WORK TO BE COMPLETED: All lines from the start of the listing below through the line containing "Open the meeting" are to be written out again exactly, and no others.

DATA FOR THE TASK:
========================================================================

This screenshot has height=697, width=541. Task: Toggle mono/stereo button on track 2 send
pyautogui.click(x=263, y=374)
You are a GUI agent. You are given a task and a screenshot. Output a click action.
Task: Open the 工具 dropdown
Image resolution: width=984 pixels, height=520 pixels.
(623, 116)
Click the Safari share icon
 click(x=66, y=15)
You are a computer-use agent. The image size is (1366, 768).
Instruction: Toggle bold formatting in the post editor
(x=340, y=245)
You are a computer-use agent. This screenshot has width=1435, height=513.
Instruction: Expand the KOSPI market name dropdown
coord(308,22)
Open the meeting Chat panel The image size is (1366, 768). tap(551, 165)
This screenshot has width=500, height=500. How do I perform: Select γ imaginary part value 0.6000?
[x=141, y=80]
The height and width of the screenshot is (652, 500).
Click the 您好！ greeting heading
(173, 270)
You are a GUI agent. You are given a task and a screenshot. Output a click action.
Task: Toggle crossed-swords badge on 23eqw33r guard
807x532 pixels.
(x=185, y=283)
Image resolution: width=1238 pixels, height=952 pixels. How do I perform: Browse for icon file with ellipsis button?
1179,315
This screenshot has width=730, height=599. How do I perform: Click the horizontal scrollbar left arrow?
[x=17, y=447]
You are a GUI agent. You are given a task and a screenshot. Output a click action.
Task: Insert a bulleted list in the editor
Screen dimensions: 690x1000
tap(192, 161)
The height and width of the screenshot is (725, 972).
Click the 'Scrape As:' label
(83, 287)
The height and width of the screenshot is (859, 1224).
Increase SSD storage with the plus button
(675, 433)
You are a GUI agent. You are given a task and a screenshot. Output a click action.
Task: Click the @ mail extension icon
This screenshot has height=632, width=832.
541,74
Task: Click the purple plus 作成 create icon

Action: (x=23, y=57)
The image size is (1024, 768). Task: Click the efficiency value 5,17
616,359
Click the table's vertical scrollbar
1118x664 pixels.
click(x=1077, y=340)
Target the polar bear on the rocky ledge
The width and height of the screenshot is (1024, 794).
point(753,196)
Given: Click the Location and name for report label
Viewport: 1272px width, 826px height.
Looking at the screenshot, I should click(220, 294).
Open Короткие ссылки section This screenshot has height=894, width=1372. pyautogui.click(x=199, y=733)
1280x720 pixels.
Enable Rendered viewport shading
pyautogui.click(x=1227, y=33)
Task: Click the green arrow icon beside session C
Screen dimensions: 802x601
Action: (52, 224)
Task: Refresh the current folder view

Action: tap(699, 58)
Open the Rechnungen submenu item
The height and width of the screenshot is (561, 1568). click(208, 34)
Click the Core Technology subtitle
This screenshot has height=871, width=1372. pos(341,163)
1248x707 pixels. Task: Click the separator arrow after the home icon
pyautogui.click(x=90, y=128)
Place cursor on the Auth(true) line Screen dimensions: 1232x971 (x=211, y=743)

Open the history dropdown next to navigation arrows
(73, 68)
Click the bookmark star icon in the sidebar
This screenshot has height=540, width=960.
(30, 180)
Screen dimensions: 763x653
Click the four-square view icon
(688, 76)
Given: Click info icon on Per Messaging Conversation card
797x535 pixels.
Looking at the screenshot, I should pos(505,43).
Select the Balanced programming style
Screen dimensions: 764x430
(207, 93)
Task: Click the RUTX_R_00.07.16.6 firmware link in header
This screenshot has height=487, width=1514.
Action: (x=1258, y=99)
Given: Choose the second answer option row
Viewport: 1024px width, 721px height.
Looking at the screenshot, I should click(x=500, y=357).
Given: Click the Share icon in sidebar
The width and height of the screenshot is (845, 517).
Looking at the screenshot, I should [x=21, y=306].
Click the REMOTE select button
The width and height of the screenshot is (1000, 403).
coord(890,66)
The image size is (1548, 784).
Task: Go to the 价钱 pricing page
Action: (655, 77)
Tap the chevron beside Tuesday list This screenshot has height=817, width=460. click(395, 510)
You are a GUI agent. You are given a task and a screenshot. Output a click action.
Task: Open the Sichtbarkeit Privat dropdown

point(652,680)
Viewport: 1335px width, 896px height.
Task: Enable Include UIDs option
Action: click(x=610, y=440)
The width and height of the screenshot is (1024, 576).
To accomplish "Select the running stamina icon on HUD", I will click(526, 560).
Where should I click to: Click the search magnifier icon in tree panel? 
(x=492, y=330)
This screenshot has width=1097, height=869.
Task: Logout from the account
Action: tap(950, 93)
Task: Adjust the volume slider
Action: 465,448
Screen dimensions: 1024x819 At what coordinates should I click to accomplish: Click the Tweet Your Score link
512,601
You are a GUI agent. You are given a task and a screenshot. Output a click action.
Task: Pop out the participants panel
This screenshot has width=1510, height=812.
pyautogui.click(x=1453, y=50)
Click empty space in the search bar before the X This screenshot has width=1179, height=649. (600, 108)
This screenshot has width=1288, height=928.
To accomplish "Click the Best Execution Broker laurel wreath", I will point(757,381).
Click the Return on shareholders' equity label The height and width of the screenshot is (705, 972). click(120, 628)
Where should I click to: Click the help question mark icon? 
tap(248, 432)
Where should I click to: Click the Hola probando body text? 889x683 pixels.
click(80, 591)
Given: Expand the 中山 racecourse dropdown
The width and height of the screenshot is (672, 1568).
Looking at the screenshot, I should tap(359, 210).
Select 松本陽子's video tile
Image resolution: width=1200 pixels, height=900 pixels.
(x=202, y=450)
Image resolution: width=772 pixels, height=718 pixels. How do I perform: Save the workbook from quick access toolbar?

========================================================================

SOLUTION TO THIS EXERCISE:
This screenshot has height=697, width=541. Task: Toggle mono/stereo button on track 2 send
pyautogui.click(x=263, y=374)
You are a GUI agent. You are given a task and a screenshot. Output a click action.
Task: Open the 工具 dropdown
Image resolution: width=984 pixels, height=520 pixels.
(623, 116)
Click the Safari share icon
 click(x=66, y=15)
You are a computer-use agent. The image size is (1366, 768).
Instruction: Toggle bold formatting in the post editor
(x=340, y=245)
You are a computer-use agent. This screenshot has width=1435, height=513.
Instruction: Expand the KOSPI market name dropdown
coord(308,22)
Open the meeting Chat panel The image size is (1366, 768). tap(551, 165)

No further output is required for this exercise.